Love brings people together, it makes two separate beings into one; but what happens when each of those people is already split in two to begin with? The conflict within the thesis that love unites us is that human beings are constructively separated from themselves, they are all singular people each with two separate sets of instincts and desires. To The Wonder asks exactly this question of how two people can come together as one if they are themselves already more than one person. Does "love unite us" in the sense that it brings different people together, or in the sense that it makes singular, emotionally divided people whole? How can we love (come together with) another if we don't love (aren't one with) ourselves?

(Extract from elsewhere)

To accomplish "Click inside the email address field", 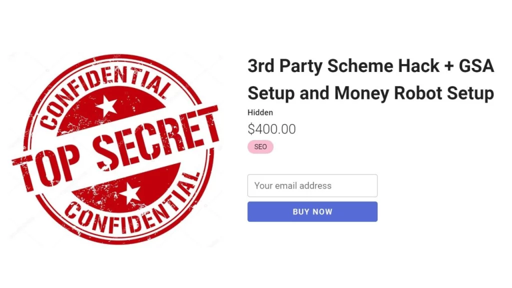I will point(312,186).

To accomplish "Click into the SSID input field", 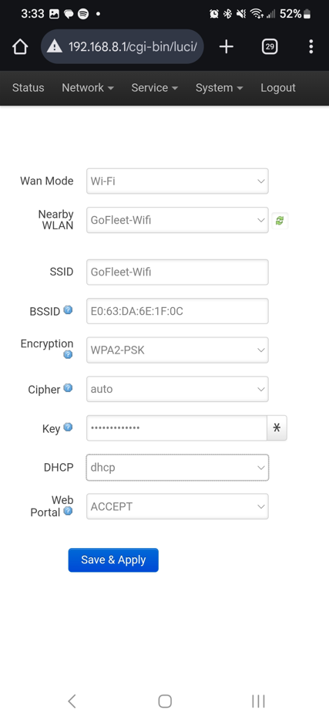I will coord(177,272).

To The Wonder shows us four people, all with fundamental divisions in their character. The most explicit instance of the characters' internal psychological divide comes from Marina (Olga Kurylenko): "I find two women inside of me. One full of love for you. The other pulls me down towards the earth." Similarly, both Neil (Ben Affleck) and Father Quintana (Javier Bardem) are constructed as incomplete in the way they're both detached from their emotions ("I know that strong feelings make you uneasy"; "Let me not pretend. Pretend to feelings I don't have."). Neil even finds his divided nature embodied in his career as a fracking consultant. His job literally involves splitting open the earth, dividing nature. Jane (Rachel McAdams) was separated from herself by the death of her child, the death of that which was once part of her but is now separate.
These themes are built around the basic narrative structure of a love triangle. Marina and Neil are living together, but they have a fight and split up, at which point Jane enters the picture. Each character believes they can heal their psychological wounds, their broken beings, by uniting with someone else. But this just leads to more discord. Two sets of halves don't make a single whole. We must first learn to love ourselves ("Love that loves us"), to unite the two halves of our own being before we can help others do the same. This is why Marina has to leave Neil in the end: they have to learn to be alone before they can learn to be together.
This story is composed as a series of brief fragments, as if there was once a much longer version which was cut down into its most intense moments. The story is chopped up without leaving the normal coordinates of a narrative intact, creating a purposefully patchy and disjointed tale. This allows the thematic content to take center stage, but it also presents a unique version of reality, as if the half-remembered shards of our memories are all we have left to live by. And not only is the plot broken up, even the editing style is jumpy. These structural elements present To The Wonder as an incomplete story of incomplete people. Malick subverts the romantic fantasy that others can "complete" us by showing how we must first complete ourselves.
"Where was it that we were together?"